#### Exercise aim
Copy the records verbatim, from the line with "The height and" up to and including the line with "Action: click(x=75, y=128)", leaving out the pictures.

#### Data shown
+++
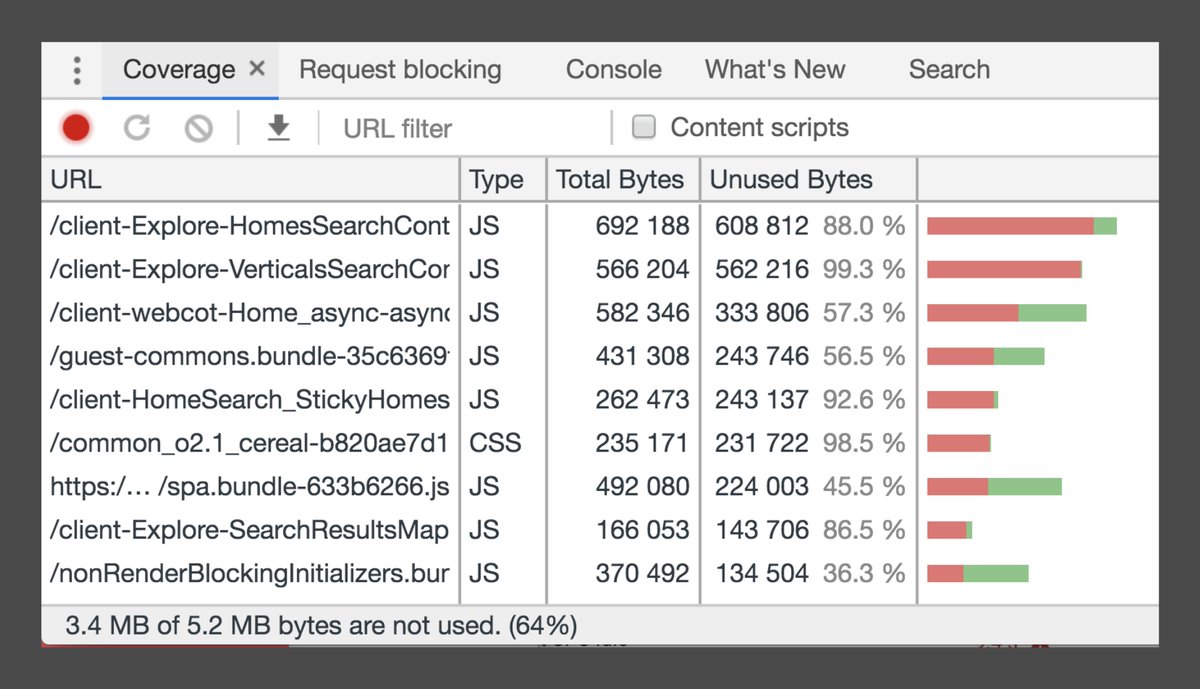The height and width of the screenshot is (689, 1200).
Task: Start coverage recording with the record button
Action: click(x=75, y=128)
+++
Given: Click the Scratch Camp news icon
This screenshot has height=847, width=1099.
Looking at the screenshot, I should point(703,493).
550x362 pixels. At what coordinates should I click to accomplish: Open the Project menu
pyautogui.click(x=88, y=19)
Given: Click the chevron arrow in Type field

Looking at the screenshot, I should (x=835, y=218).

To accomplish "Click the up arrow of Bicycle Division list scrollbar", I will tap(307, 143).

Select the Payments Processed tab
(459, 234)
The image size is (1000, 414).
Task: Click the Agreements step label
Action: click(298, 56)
+++
#### Answer to the exercise
The height and width of the screenshot is (689, 1200).
Task: Start coverage recording with the record button
Action: click(x=75, y=128)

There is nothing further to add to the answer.